**MATERIALS PROVIDED**

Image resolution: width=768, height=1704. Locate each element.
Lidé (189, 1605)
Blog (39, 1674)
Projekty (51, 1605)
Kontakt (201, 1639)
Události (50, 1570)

--

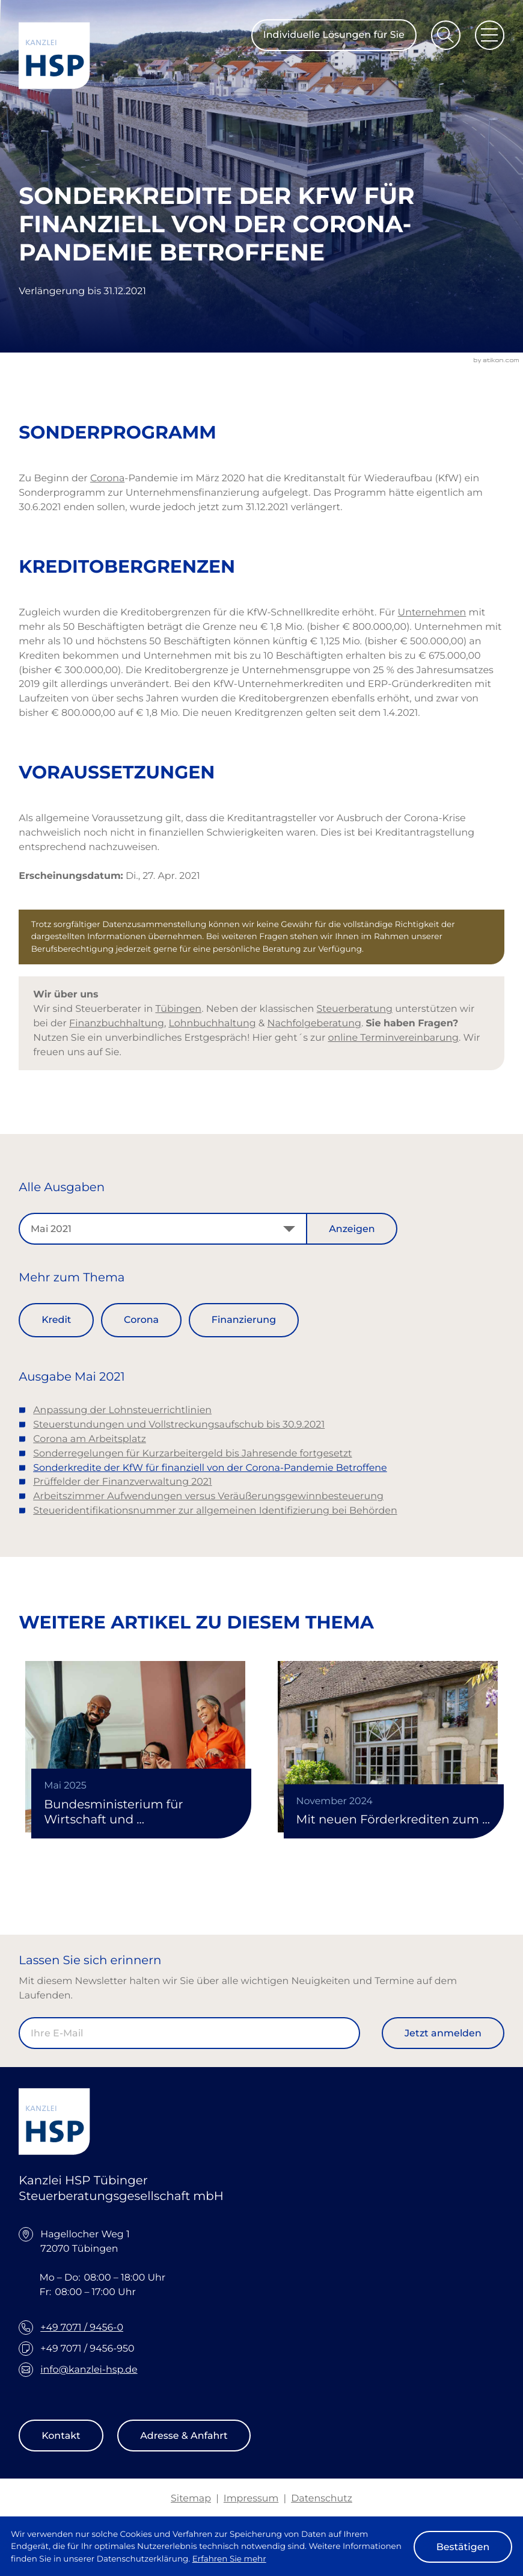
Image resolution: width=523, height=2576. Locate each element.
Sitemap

==

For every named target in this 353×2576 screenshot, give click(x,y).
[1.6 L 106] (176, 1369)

**EXERCISE**
Identify every line in the entries above that contains the word "Image", and copy each of those lines in full.

**CORRECT OUTPUT**
Image resolution: width=768, height=1704. Locate each element.
Image resolution: width=523, height=2576. Locate each element.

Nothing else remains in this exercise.